• RECORDS FOR THIS EXERCISE:
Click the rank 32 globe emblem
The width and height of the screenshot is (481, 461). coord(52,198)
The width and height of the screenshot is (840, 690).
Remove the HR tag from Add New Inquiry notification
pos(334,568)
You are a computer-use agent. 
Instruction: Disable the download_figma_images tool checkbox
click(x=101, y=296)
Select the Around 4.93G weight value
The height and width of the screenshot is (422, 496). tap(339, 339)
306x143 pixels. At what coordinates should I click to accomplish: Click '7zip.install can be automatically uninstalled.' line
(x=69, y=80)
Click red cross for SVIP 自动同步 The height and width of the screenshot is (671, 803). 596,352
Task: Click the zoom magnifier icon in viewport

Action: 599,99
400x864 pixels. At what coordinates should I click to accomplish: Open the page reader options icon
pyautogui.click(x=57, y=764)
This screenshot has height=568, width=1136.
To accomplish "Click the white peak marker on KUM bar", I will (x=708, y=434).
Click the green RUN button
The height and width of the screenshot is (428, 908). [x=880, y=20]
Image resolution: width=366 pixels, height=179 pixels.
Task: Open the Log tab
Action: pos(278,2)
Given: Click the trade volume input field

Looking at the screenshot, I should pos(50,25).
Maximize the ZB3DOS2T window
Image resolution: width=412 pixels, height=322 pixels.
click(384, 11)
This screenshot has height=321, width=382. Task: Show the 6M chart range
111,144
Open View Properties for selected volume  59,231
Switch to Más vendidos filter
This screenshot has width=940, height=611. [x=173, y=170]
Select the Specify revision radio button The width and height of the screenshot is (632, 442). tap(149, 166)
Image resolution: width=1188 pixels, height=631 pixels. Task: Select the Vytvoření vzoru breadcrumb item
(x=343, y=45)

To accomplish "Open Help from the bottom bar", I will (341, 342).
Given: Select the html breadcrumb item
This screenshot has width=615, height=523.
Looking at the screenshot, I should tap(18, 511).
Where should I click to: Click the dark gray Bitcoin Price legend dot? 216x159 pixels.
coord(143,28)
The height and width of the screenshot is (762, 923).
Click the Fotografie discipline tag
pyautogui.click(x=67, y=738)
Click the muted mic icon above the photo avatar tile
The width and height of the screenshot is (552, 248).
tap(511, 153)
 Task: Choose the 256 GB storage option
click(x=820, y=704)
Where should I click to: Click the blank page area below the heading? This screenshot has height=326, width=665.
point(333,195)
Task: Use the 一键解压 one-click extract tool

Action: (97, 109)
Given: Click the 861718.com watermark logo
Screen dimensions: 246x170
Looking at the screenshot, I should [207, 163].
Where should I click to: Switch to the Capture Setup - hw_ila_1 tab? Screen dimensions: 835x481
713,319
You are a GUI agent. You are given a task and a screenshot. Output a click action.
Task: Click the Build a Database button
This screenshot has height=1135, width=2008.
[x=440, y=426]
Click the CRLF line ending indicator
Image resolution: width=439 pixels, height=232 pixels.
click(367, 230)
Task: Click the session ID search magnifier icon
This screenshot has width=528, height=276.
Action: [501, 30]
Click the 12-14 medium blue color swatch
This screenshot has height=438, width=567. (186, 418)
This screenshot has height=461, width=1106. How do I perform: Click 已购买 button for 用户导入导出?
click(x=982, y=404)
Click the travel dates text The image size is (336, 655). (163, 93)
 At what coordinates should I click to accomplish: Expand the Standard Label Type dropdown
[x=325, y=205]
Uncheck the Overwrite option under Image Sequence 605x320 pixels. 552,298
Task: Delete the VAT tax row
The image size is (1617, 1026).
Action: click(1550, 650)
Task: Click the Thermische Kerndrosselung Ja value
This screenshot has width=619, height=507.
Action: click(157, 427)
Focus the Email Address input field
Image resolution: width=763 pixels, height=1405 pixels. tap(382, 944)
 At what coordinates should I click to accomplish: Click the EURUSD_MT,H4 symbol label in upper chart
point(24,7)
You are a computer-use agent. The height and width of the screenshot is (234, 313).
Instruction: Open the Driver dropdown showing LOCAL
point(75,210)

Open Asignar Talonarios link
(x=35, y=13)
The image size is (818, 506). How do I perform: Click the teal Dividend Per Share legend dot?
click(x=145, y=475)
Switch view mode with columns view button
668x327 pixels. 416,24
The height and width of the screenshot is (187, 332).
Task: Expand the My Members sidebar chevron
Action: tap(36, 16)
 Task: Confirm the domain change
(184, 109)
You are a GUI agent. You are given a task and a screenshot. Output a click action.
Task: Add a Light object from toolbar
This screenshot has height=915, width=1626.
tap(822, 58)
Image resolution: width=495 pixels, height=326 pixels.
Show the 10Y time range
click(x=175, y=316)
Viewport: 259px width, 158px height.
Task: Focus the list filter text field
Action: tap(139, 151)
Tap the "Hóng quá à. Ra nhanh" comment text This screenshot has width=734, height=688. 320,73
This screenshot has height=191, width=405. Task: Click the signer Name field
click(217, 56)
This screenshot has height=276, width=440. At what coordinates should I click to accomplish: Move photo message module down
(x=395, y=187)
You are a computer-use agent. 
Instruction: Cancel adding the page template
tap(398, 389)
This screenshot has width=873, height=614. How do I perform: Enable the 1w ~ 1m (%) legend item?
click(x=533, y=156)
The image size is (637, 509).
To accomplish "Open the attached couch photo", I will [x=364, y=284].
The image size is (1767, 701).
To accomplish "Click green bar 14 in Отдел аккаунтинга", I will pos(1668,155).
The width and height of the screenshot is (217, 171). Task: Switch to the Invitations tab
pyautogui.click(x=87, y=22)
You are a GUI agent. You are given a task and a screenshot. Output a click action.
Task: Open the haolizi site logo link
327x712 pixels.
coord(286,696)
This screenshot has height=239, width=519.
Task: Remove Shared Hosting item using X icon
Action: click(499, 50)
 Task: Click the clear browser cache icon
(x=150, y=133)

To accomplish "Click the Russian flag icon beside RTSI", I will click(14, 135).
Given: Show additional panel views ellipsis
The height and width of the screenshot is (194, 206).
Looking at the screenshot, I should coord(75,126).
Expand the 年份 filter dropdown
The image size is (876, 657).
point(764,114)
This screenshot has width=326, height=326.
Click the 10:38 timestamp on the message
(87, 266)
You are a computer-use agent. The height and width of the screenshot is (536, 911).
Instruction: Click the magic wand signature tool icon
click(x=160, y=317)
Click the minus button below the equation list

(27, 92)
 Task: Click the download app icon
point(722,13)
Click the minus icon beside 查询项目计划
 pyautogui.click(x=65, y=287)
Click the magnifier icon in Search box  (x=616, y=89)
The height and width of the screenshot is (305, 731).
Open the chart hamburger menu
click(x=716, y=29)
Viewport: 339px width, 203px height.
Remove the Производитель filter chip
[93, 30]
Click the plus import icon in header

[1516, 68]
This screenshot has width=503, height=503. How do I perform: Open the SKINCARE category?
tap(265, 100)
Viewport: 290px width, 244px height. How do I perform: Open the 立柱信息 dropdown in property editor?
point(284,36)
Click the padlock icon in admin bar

• TASK REQUIREMENTS:
Rewrite the data above with "magnifier" swapped for "magnifying glass" everywhere it appears, keeping every other line and character the same.

• RESULT BELOW:
Click the rank 32 globe emblem
The width and height of the screenshot is (481, 461). coord(52,198)
The width and height of the screenshot is (840, 690).
Remove the HR tag from Add New Inquiry notification
pos(334,568)
You are a computer-use agent. 
Instruction: Disable the download_figma_images tool checkbox
click(x=101, y=296)
Select the Around 4.93G weight value
The height and width of the screenshot is (422, 496). tap(339, 339)
306x143 pixels. At what coordinates should I click to accomplish: Click '7zip.install can be automatically uninstalled.' line
(x=69, y=80)
Click red cross for SVIP 自动同步 The height and width of the screenshot is (671, 803). 596,352
Task: Click the zoom magnifying glass icon in viewport

Action: 599,99
400x864 pixels. At what coordinates should I click to accomplish: Open the page reader options icon
pyautogui.click(x=57, y=764)
This screenshot has height=568, width=1136.
To accomplish "Click the white peak marker on KUM bar", I will (x=708, y=434).
Click the green RUN button
The height and width of the screenshot is (428, 908). [x=880, y=20]
Image resolution: width=366 pixels, height=179 pixels.
Task: Open the Log tab
Action: pos(278,2)
Given: Click the trade volume input field

Looking at the screenshot, I should pos(50,25).
Maximize the ZB3DOS2T window
Image resolution: width=412 pixels, height=322 pixels.
click(384, 11)
This screenshot has height=321, width=382. Task: Show the 6M chart range
111,144
Open View Properties for selected volume  59,231
Switch to Más vendidos filter
This screenshot has width=940, height=611. [x=173, y=170]
Select the Specify revision radio button The width and height of the screenshot is (632, 442). tap(149, 166)
Image resolution: width=1188 pixels, height=631 pixels. Task: Select the Vytvoření vzoru breadcrumb item
(x=343, y=45)

To accomplish "Open Help from the bottom bar", I will (341, 342).
Given: Select the html breadcrumb item
This screenshot has width=615, height=523.
Looking at the screenshot, I should tap(18, 511).
Where should I click to: Click the dark gray Bitcoin Price legend dot? 216x159 pixels.
coord(143,28)
The height and width of the screenshot is (762, 923).
Click the Fotografie discipline tag
pyautogui.click(x=67, y=738)
Click the muted mic icon above the photo avatar tile
The width and height of the screenshot is (552, 248).
tap(511, 153)
 Task: Choose the 256 GB storage option
click(x=820, y=704)
Where should I click to: Click the blank page area below the heading? This screenshot has height=326, width=665.
point(333,195)
Task: Use the 一键解压 one-click extract tool

Action: (97, 109)
Given: Click the 861718.com watermark logo
Screen dimensions: 246x170
Looking at the screenshot, I should [207, 163].
Where should I click to: Switch to the Capture Setup - hw_ila_1 tab? Screen dimensions: 835x481
713,319
You are a GUI agent. You are given a task and a screenshot. Output a click action.
Task: Click the Build a Database button
This screenshot has height=1135, width=2008.
[x=440, y=426]
Click the CRLF line ending indicator
Image resolution: width=439 pixels, height=232 pixels.
click(367, 230)
Task: Click the session ID search magnifying glass icon
This screenshot has width=528, height=276.
Action: [501, 30]
Click the 12-14 medium blue color swatch
This screenshot has height=438, width=567. (186, 418)
This screenshot has height=461, width=1106. How do I perform: Click 已购买 button for 用户导入导出?
click(x=982, y=404)
Click the travel dates text The image size is (336, 655). (163, 93)
 At what coordinates should I click to accomplish: Expand the Standard Label Type dropdown
[x=325, y=205]
Uncheck the Overwrite option under Image Sequence 605x320 pixels. 552,298
Task: Delete the VAT tax row
The image size is (1617, 1026).
Action: click(1550, 650)
Task: Click the Thermische Kerndrosselung Ja value
This screenshot has width=619, height=507.
Action: click(157, 427)
Focus the Email Address input field
Image resolution: width=763 pixels, height=1405 pixels. tap(382, 944)
 At what coordinates should I click to accomplish: Click the EURUSD_MT,H4 symbol label in upper chart
point(24,7)
You are a computer-use agent. The height and width of the screenshot is (234, 313).
Instruction: Open the Driver dropdown showing LOCAL
point(75,210)

Open Asignar Talonarios link
(x=35, y=13)
The image size is (818, 506). How do I perform: Click the teal Dividend Per Share legend dot?
click(x=145, y=475)
Switch view mode with columns view button
668x327 pixels. 416,24
The height and width of the screenshot is (187, 332).
Task: Expand the My Members sidebar chevron
Action: tap(36, 16)
 Task: Confirm the domain change
(184, 109)
You are a GUI agent. You are given a task and a screenshot. Output a click action.
Task: Add a Light object from toolbar
This screenshot has height=915, width=1626.
tap(822, 58)
Image resolution: width=495 pixels, height=326 pixels.
Show the 10Y time range
click(x=175, y=316)
Viewport: 259px width, 158px height.
Task: Focus the list filter text field
Action: tap(139, 151)
Tap the "Hóng quá à. Ra nhanh" comment text This screenshot has width=734, height=688. 320,73
This screenshot has height=191, width=405. Task: Click the signer Name field
click(217, 56)
This screenshot has height=276, width=440. At what coordinates should I click to accomplish: Move photo message module down
(x=395, y=187)
You are a computer-use agent. 
Instruction: Cancel adding the page template
tap(398, 389)
This screenshot has width=873, height=614. How do I perform: Enable the 1w ~ 1m (%) legend item?
click(x=533, y=156)
The image size is (637, 509).
To accomplish "Open the attached couch photo", I will [x=364, y=284].
The image size is (1767, 701).
To accomplish "Click green bar 14 in Отдел аккаунтинга", I will pos(1668,155).
The width and height of the screenshot is (217, 171). Task: Switch to the Invitations tab
pyautogui.click(x=87, y=22)
You are a GUI agent. You are given a task and a screenshot. Output a click action.
Task: Open the haolizi site logo link
327x712 pixels.
coord(286,696)
This screenshot has height=239, width=519.
Task: Remove Shared Hosting item using X icon
Action: click(499, 50)
 Task: Click the clear browser cache icon
(x=150, y=133)

To accomplish "Click the Russian flag icon beside RTSI", I will click(14, 135).
Given: Show additional panel views ellipsis
The height and width of the screenshot is (194, 206).
Looking at the screenshot, I should coord(75,126).
Expand the 年份 filter dropdown
The image size is (876, 657).
point(764,114)
This screenshot has width=326, height=326.
Click the 10:38 timestamp on the message
(87, 266)
You are a computer-use agent. The height and width of the screenshot is (536, 911).
Instruction: Click the magic wand signature tool icon
click(x=160, y=317)
Click the minus button below the equation list

(27, 92)
 Task: Click the download app icon
point(722,13)
Click the minus icon beside 查询项目计划
 pyautogui.click(x=65, y=287)
Click the magnifying glass icon in Search box  (x=616, y=89)
The height and width of the screenshot is (305, 731).
Open the chart hamburger menu
click(x=716, y=29)
Viewport: 339px width, 203px height.
Remove the Производитель filter chip
[93, 30]
Click the plus import icon in header

[1516, 68]
This screenshot has width=503, height=503. How do I perform: Open the SKINCARE category?
tap(265, 100)
Viewport: 290px width, 244px height. How do I perform: Open the 立柱信息 dropdown in property editor?
point(284,36)
Click the padlock icon in admin bar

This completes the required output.